MUI Ajak Umat Untuk Saling Toleransi Rayakan Hari Besar Keagamaan

WARTABANJAR.COM, JAKARTAMajelis Ulama Indonesia (MUI) mengajak masyarakat untuk merayakan hari besar keagamaan apapun dengan saling bertoleransi. Salah satu bentuk toleransi perayaan hari besar keagamaan dengan mensyukuri dan menikmati hari besar keagamaan meski tidak menjadi bagian dari agama yang merayakan.

Demikian dikatakan Ketua MUI Bidang Fatwa Asrorun Niam Sholeh seperti dikutip Wartabanjar.com di Jakarta, Kamis (09/05/2024). Menurutnya, meski bukan menjadi bagian dari umat yang merayakan, namun kita bisa menikmatinya sebagai hari libur nasional.

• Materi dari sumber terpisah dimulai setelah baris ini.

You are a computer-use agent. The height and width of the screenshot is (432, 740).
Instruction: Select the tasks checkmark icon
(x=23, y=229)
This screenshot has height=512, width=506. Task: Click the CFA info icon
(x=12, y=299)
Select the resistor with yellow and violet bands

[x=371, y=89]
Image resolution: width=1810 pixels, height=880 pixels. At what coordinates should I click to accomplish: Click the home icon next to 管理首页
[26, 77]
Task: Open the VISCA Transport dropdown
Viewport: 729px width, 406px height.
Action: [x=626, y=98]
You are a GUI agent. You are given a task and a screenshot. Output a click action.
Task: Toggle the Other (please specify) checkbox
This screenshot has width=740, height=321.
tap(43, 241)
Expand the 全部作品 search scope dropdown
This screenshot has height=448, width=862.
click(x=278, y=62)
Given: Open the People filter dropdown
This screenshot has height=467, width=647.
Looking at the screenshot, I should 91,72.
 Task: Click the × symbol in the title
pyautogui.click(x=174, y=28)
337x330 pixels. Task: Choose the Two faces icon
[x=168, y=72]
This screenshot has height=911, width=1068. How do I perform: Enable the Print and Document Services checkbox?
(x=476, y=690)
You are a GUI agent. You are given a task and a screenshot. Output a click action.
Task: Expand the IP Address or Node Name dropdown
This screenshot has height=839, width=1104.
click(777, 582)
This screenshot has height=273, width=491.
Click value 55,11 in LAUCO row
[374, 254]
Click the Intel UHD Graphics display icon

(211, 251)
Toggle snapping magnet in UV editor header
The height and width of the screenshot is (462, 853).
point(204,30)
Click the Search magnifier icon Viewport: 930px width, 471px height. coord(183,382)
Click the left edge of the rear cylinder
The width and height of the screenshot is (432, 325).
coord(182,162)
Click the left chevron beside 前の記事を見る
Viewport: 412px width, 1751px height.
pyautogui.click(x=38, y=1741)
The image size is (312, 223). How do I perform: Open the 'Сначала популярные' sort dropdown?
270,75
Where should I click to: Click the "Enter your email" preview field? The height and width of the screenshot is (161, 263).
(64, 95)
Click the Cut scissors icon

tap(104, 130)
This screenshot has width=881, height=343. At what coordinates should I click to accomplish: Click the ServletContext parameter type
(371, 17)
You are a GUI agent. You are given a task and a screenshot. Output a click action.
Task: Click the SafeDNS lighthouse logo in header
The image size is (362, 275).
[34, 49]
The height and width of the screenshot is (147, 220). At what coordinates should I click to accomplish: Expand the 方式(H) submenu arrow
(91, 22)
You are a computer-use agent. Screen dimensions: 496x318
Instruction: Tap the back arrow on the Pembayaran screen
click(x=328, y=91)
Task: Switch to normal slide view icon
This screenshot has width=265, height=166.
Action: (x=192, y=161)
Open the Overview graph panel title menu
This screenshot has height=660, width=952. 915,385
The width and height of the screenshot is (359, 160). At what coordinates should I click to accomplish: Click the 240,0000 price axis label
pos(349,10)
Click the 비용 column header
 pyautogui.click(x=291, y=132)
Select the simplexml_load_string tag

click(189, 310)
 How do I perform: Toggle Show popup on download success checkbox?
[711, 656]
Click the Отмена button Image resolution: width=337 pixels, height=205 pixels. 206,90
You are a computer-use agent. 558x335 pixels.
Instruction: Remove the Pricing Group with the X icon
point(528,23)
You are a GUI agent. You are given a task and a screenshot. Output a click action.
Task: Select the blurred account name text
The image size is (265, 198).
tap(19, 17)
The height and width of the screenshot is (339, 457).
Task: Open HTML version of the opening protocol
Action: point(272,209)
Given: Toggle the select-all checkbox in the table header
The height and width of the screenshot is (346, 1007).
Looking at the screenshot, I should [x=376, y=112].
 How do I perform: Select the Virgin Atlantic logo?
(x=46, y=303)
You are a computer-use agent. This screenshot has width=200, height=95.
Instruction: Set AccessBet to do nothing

“Yang pasti, sekarang faktanya (hari besar keagamaan) jadi hari libur nasional, kita (Muslim) juga menikmati liburnya kan? Demikian juga yang non-Muslim pada saat libur Idul Fitri juga mereka menikmati liburnya,” kata Asrorun.

 

Begitu pula saat umat Muslim menjalankan ibadah puasa, kata dia, banyak dari saudara yang berbeda agama juga turut mengikuti acara buka puasa bersama dan menikmati aneka takjil yang khas hanya ada di Bulan Ramadhan.